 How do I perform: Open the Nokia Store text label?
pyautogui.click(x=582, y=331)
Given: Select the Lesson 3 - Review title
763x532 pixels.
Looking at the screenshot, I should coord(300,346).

____________

◆ EXERCISE
Return the lines of the data from the line containing "Given: Select the Lesson 3 - Review title" through the end of the data, reproducing each line without any change.

◆ THE RESPONSE
Given: Select the Lesson 3 - Review title
763x532 pixels.
Looking at the screenshot, I should coord(300,346).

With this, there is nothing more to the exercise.